▼▼▼

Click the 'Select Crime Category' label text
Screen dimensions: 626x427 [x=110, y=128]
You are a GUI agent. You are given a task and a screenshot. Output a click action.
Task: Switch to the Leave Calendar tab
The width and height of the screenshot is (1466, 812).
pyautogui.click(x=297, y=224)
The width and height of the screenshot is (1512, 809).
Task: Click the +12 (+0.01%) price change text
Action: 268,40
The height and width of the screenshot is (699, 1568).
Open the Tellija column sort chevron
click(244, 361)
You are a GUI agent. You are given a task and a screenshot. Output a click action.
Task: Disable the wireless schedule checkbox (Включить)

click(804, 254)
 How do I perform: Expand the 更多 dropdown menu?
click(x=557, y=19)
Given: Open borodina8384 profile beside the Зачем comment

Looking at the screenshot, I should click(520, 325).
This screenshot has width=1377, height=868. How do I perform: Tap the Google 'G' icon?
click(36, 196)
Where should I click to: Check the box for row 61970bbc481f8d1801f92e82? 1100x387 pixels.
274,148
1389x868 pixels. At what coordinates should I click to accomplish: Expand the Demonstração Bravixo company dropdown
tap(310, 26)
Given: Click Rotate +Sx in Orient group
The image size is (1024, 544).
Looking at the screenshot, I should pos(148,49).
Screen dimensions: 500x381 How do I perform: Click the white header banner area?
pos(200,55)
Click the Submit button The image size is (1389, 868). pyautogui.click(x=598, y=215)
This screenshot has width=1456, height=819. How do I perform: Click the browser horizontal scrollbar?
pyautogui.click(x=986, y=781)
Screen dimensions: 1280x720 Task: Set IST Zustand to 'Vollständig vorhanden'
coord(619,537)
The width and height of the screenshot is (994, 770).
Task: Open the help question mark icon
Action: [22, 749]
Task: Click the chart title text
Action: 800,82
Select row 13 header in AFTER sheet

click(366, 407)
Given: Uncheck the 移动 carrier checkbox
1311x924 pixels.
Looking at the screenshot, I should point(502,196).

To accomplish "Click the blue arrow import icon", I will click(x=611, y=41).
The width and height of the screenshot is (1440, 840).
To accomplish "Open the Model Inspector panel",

▲▲▲

- _WHAT YOU HAVE TO DO_
Rewrite the records above, replacing each occurrence of "How do I perform" with "How can I perform" and changing nothing else.

- _EXERCISE OUTPUT_
Click the 'Select Crime Category' label text
Screen dimensions: 626x427 [x=110, y=128]
You are a GUI agent. You are given a task and a screenshot. Output a click action.
Task: Switch to the Leave Calendar tab
The width and height of the screenshot is (1466, 812).
pyautogui.click(x=297, y=224)
The width and height of the screenshot is (1512, 809).
Task: Click the +12 (+0.01%) price change text
Action: 268,40
The height and width of the screenshot is (699, 1568).
Open the Tellija column sort chevron
click(244, 361)
You are a GUI agent. You are given a task and a screenshot. Output a click action.
Task: Disable the wireless schedule checkbox (Включить)

click(804, 254)
 How can I perform: Expand the 更多 dropdown menu?
click(x=557, y=19)
Given: Open borodina8384 profile beside the Зачем comment

Looking at the screenshot, I should click(520, 325).
This screenshot has width=1377, height=868. How can I perform: Tap the Google 'G' icon?
click(36, 196)
Where should I click to: Check the box for row 61970bbc481f8d1801f92e82? 1100x387 pixels.
274,148
1389x868 pixels. At what coordinates should I click to accomplish: Expand the Demonstração Bravixo company dropdown
tap(310, 26)
Given: Click Rotate +Sx in Orient group
The image size is (1024, 544).
Looking at the screenshot, I should pos(148,49).
Screen dimensions: 500x381 How can I perform: Click the white header banner area?
pos(200,55)
Click the Submit button The image size is (1389, 868). pyautogui.click(x=598, y=215)
This screenshot has width=1456, height=819. How can I perform: Click the browser horizontal scrollbar?
pyautogui.click(x=986, y=781)
Screen dimensions: 1280x720 Task: Set IST Zustand to 'Vollständig vorhanden'
coord(619,537)
The width and height of the screenshot is (994, 770).
Task: Open the help question mark icon
Action: [22, 749]
Task: Click the chart title text
Action: 800,82
Select row 13 header in AFTER sheet

click(366, 407)
Given: Uncheck the 移动 carrier checkbox
1311x924 pixels.
Looking at the screenshot, I should point(502,196).

To accomplish "Click the blue arrow import icon", I will click(x=611, y=41).
The width and height of the screenshot is (1440, 840).
To accomplish "Open the Model Inspector panel",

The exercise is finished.